__WHAT YOU NEED TO DO__: The task calls for every line of the data to be repeated exactly.

[Items from a dataset]

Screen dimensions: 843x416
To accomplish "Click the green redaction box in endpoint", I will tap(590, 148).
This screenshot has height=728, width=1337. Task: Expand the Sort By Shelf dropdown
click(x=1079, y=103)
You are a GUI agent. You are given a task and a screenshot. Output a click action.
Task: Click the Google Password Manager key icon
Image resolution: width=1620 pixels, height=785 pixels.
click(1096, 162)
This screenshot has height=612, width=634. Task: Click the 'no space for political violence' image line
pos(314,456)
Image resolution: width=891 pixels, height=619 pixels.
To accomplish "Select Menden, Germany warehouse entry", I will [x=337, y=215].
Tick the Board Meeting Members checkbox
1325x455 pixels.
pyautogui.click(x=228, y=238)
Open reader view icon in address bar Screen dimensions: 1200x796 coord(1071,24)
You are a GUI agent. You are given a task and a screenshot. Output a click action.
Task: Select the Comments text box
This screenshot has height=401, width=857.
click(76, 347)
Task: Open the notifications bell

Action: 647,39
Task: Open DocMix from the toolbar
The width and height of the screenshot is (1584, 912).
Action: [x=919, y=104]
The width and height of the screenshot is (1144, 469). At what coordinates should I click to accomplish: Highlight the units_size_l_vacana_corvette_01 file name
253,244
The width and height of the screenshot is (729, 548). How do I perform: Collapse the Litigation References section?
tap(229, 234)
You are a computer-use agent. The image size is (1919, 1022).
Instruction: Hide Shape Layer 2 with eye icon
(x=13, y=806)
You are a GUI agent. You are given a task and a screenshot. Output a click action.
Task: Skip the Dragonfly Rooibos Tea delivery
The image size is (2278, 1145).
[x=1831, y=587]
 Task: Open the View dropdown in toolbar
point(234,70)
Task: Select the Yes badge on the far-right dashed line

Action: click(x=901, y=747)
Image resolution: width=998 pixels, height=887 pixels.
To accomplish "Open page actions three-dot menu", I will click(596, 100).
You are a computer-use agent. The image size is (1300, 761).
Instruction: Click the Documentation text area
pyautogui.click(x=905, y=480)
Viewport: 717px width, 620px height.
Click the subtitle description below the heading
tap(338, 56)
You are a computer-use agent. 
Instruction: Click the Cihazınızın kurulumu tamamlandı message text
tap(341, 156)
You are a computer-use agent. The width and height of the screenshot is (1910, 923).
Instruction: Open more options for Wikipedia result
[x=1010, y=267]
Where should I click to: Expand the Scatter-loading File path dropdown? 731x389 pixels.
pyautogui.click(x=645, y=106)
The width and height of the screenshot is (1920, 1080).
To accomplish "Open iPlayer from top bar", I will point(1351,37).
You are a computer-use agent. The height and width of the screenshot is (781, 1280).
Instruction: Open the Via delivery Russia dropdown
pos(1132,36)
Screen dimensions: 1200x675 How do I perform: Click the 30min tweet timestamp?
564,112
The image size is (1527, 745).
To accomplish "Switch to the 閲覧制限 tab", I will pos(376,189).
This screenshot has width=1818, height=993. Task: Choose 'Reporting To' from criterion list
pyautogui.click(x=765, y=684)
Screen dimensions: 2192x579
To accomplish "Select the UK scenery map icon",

__RESPONSE FOR THIS EXERCISE__:
Screen dimensions: 843x416
To accomplish "Click the green redaction box in endpoint", I will tap(590, 148).
This screenshot has height=728, width=1337. Task: Expand the Sort By Shelf dropdown
click(x=1079, y=103)
You are a GUI agent. You are given a task and a screenshot. Output a click action.
Task: Click the Google Password Manager key icon
Image resolution: width=1620 pixels, height=785 pixels.
click(1096, 162)
This screenshot has height=612, width=634. Task: Click the 'no space for political violence' image line
pos(314,456)
Image resolution: width=891 pixels, height=619 pixels.
To accomplish "Select Menden, Germany warehouse entry", I will [x=337, y=215].
Tick the Board Meeting Members checkbox
1325x455 pixels.
pyautogui.click(x=228, y=238)
Open reader view icon in address bar Screen dimensions: 1200x796 coord(1071,24)
You are a GUI agent. You are given a task and a screenshot. Output a click action.
Task: Select the Comments text box
This screenshot has height=401, width=857.
click(76, 347)
Task: Open the notifications bell

Action: 647,39
Task: Open DocMix from the toolbar
The width and height of the screenshot is (1584, 912).
Action: [x=919, y=104]
The width and height of the screenshot is (1144, 469). At what coordinates should I click to accomplish: Highlight the units_size_l_vacana_corvette_01 file name
253,244
The width and height of the screenshot is (729, 548). How do I perform: Collapse the Litigation References section?
tap(229, 234)
You are a computer-use agent. The image size is (1919, 1022).
Instruction: Hide Shape Layer 2 with eye icon
(x=13, y=806)
You are a GUI agent. You are given a task and a screenshot. Output a click action.
Task: Skip the Dragonfly Rooibos Tea delivery
The image size is (2278, 1145).
[x=1831, y=587]
 Task: Open the View dropdown in toolbar
point(234,70)
Task: Select the Yes badge on the far-right dashed line

Action: click(x=901, y=747)
Image resolution: width=998 pixels, height=887 pixels.
To accomplish "Open page actions three-dot menu", I will click(596, 100).
You are a computer-use agent. The image size is (1300, 761).
Instruction: Click the Documentation text area
pyautogui.click(x=905, y=480)
Viewport: 717px width, 620px height.
Click the subtitle description below the heading
tap(338, 56)
You are a computer-use agent. 
Instruction: Click the Cihazınızın kurulumu tamamlandı message text
tap(341, 156)
You are a computer-use agent. The width and height of the screenshot is (1910, 923).
Instruction: Open more options for Wikipedia result
[x=1010, y=267]
Where should I click to: Expand the Scatter-loading File path dropdown? 731x389 pixels.
pyautogui.click(x=645, y=106)
The width and height of the screenshot is (1920, 1080).
To accomplish "Open iPlayer from top bar", I will point(1351,37).
You are a computer-use agent. The height and width of the screenshot is (781, 1280).
Instruction: Open the Via delivery Russia dropdown
pos(1132,36)
Screen dimensions: 1200x675 How do I perform: Click the 30min tweet timestamp?
564,112
The image size is (1527, 745).
To accomplish "Switch to the 閲覧制限 tab", I will pos(376,189).
This screenshot has width=1818, height=993. Task: Choose 'Reporting To' from criterion list
pyautogui.click(x=765, y=684)
Screen dimensions: 2192x579
To accomplish "Select the UK scenery map icon",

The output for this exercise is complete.